When I recently read an article on Birth Control affecting who we are attracted to… I was very surprised! Before I share these findings and my opinion on the subject, I want to mention that I’m super hesitant about “studies” because studies can be extremely biased based on motives. Because of this, I dove deep, and I read the report findings of three different studies.
It changed my opinion.
When I first read how oral contraception could change who you’re attracted to. My first thought was, not me! Nothing could keep me away from my husband. And the thought that a pill, meant to help us regulate our bodies could change who our soulmate is… no way! But after reading the studies, I started to understand the deeper meaning of them and what they were really saying.
Out of the studies I read, my favorite by far was from Proceedings of the Royal Society B: Biological Sciences. Why did I like this one? Because it had the largest pool of people who were studied and used women from all over the world. It was extremely thorough and this particular study didn’t go into attractiveness, which I preferred, mostly because I think attractiveness is very relative.
If you don’t know how these studies work, let me give you a quick run down. (I only know because my husband and I were part of a marriage study by eharmony for 5 years). They bring you in for interviews and then you take private tests, ones that no one will ever see. The tests can take up to an hour and they normally send them to you every 6 months via email with a special login (it depends on the study).
So what does being on birth control really mean for your relationship? In a lot of ways it seems like women who picked a partner while on birth control picked them using their head instead of just letting their bodies take over. Which is a very vast generalization of the study (my words not theirs - but honestly that’s more or less what they are saying). Here is the break down.
Through the studies I read, women on oral contraception (birth control) expressed stronger preferences for social cues associated with direct benefits of their choice in a mate. Things like “does he make me laugh,” and “can he support a family,” are being processed more because your birth control pills suppress your mid-cycle estrogen surge.
Another great resource on this subject is Dr. Sarah Hill who is a research psychologist and professor. She studies health, relationships and social behavior. She explains that hormonal birth control stops ovulation. It alters the natural hormone state, which in turn can cause a woman to be attracted to a different type of partner.
“When compared with naturally cycling women, pill-taking women exhibit less activity in the reward centers of the brain when looking at masculine faces, but more activity in these centers when looking at money.” - Dr. Hill
The Proceedings of the Royal Society B: Biological Sciences study “found that women who met their partner while using oral contraception were more satisfied in the non-sexual aspects of their relationship with their partner… However, these benefits appear to be offset by costs in terms of lower satisfaction in sexual aspects of the relationship.”

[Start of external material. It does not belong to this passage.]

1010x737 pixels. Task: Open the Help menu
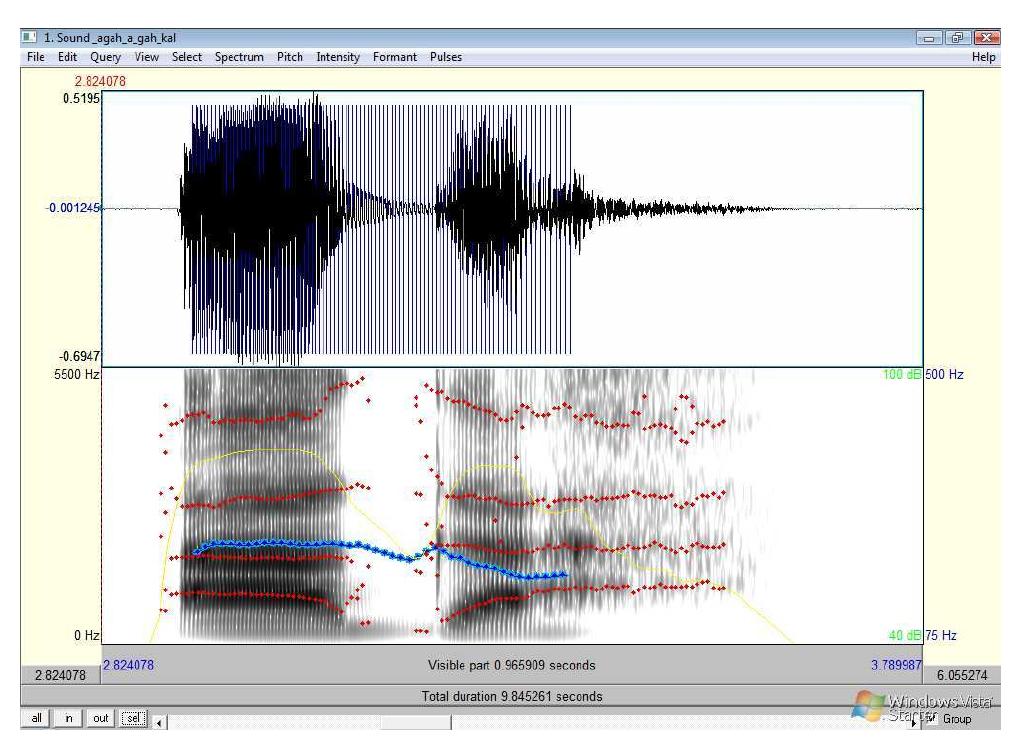click(985, 57)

Conclusion: If you’re on the pill it probably means you’re attempting to achieve pregnancy prevention, regular periods or clear skin. However, your hormones have their own ideas. *FYI your period on the pill is actually caused by a sudden hormonal crash when you transition from your active pills to sugar pills.
As far as pregnancy prevention, there are options like the IUD (which I love) or for less long-term solutions you have condoms, spermicides, the cervical cap, or a diaphragm (all with about 85% success rate due to user error, otherwise if done right most are 94-98% success rate).
No matter the circumstances of how you meet your partner, I truly believe you can have a successful relationship. If you and your partner respect one another and will take the time to work through lives challenges, then you have something worth fighting for.